──────── SOURCE TEXT ────────

Question on script-name assignment

From: Tom Emerson (tree@basistech.com)
Date: Fri Nov 09 2001 - 09:22:23 EST

Previous message: Marco Cimarosti: "RE: What constitutes "character"?"
Next in thread: Marco Cimarosti: "RE: Question on script-name assignment"
Reply: Marco Cimarosti: "RE: Question on script-name assignment"
Messages sorted by: [ date ] [ thread ] [ subject ] [ author ] [ attachment ]
Mail actions: [ respond to this message ] [ mail a new topic ]

One gotcha, that I run into every six months or so, is forgetting that
the punctuation characters in the Basic Latin block are classified as
Latin script. This trips me up because most of my text processing work
involves CJK, so I'll write something to filter latin characters with
(in Rosette notation):

  if (UnicodeCharacter::GetScriptSystem(c) == ss_Latin) {
      // blah blah blah
  }

while what I really wanted to say is:

  if (UnicodeCharacter::GetScriptSystem(c) == ss_Latin &&
        !AnyPunctuation(c)) {
      // blah blah blah
  }

This is confusing because the ideographic punctuation is not
considered to be CJKScript. For example, U+3001 has undefined script,
but U+002C is Latin script.

──────── RECORDS SUPPLIED ────────

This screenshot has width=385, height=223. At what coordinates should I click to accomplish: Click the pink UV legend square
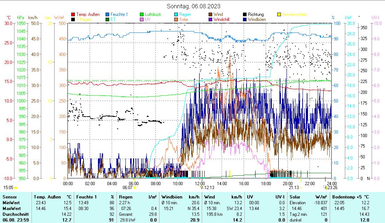142,19
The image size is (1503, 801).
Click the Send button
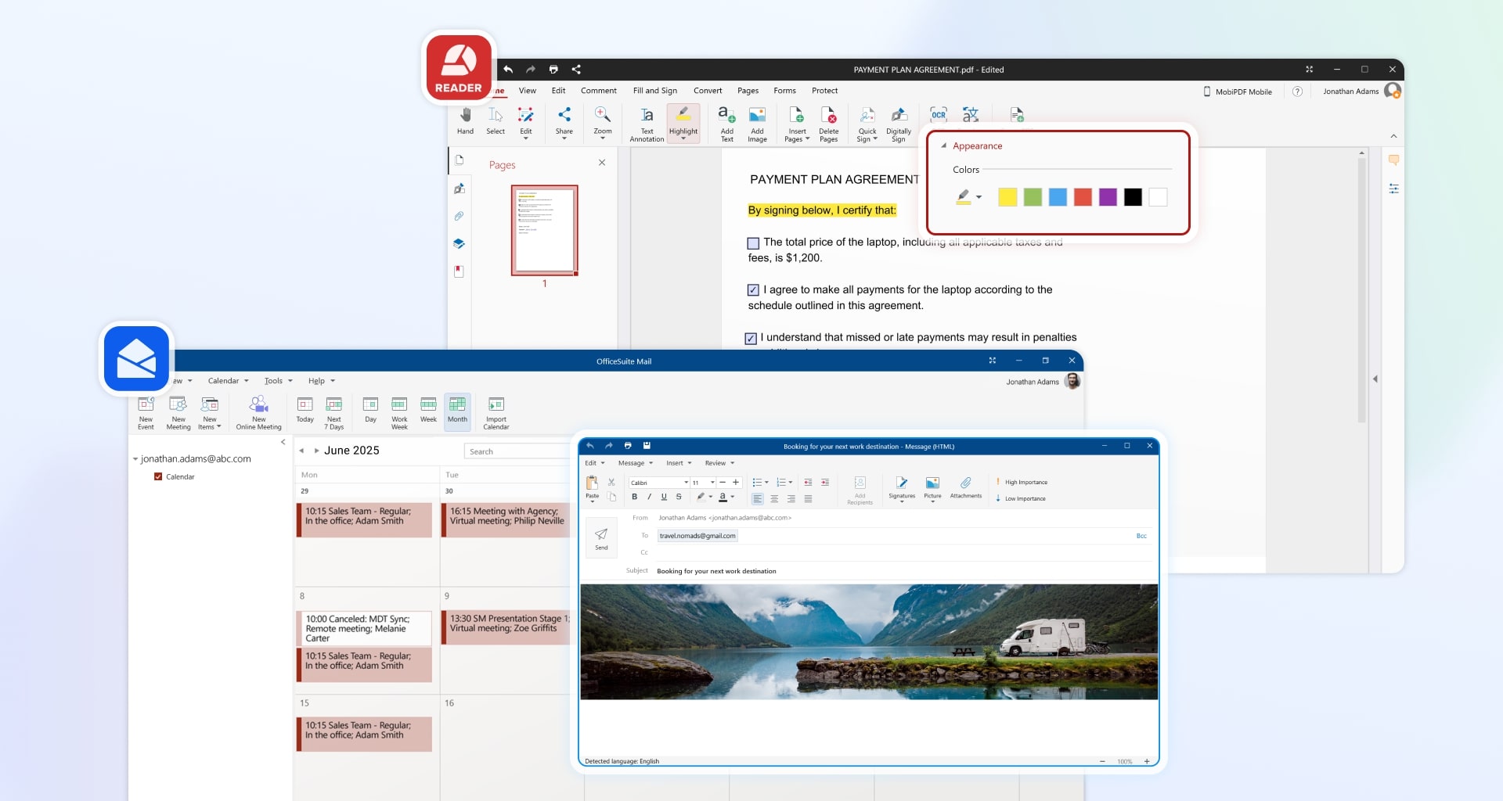click(601, 538)
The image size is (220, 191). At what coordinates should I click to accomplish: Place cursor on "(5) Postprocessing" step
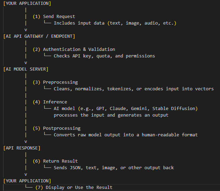(56, 128)
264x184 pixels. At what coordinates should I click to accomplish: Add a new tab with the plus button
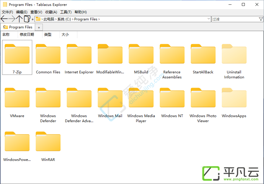(39, 28)
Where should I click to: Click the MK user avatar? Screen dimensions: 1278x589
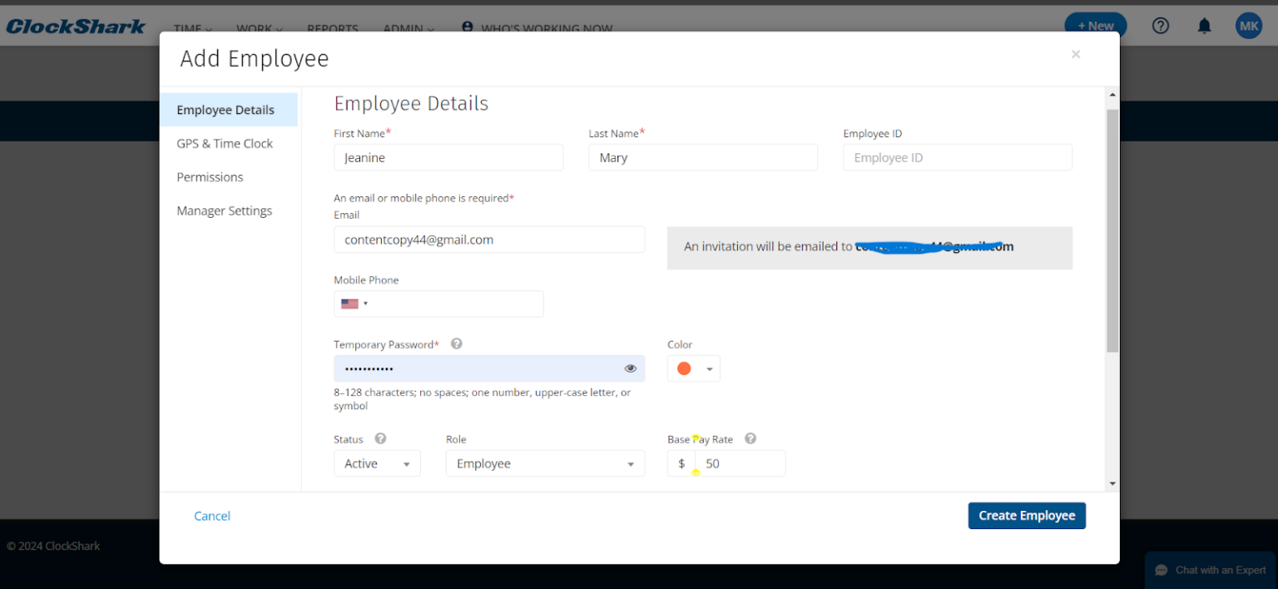[x=1248, y=26]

────────

#### [GOALS]
1. In the script-name message, which script are the punctuation characters of the Basic Latin block classified as?
2. Edit the script-name message so that everything from "This is confusing" down to "is Latin script." appears again with "confusing" replaced by "puzzling".
3. Carry on the script-name message from its last sentence.
The material above comes from a separate source and has no connection to the script-name message.

#### [FINAL RESULTS]
1. They are classified as Latin script.

2.
This is puzzling because the ideographic punctuation is not
considered to be CJKScript. For example, U+3001 has undefined script,
but U+002C is Latin script.

3.
So my question is this: why (for I assume there is a Good Reason(tm)
for it) are latin punctuation classified as Latin script, but CJK
punctuation not classified as CJKScript?

I use U+002C when writing with Cyrillic and in Han'gul, two script
systems I think we can all agree are not Latin.

Thanks.

-tree

-- 
Tom Emerson                                          Basis Technology Corp.
Sr. Computational Linguist                         http://www.basistech.com
  "Beware the lollipop of mediocrity: lick it once and you suck forever"

Previous message: Marco Cimarosti: "RE: What constitutes "character"?"
Next in thread: Marco Cimarosti: "RE: Question on script-name assignment"
Reply: Marco Cimarosti: "RE: Question on script-name assignment"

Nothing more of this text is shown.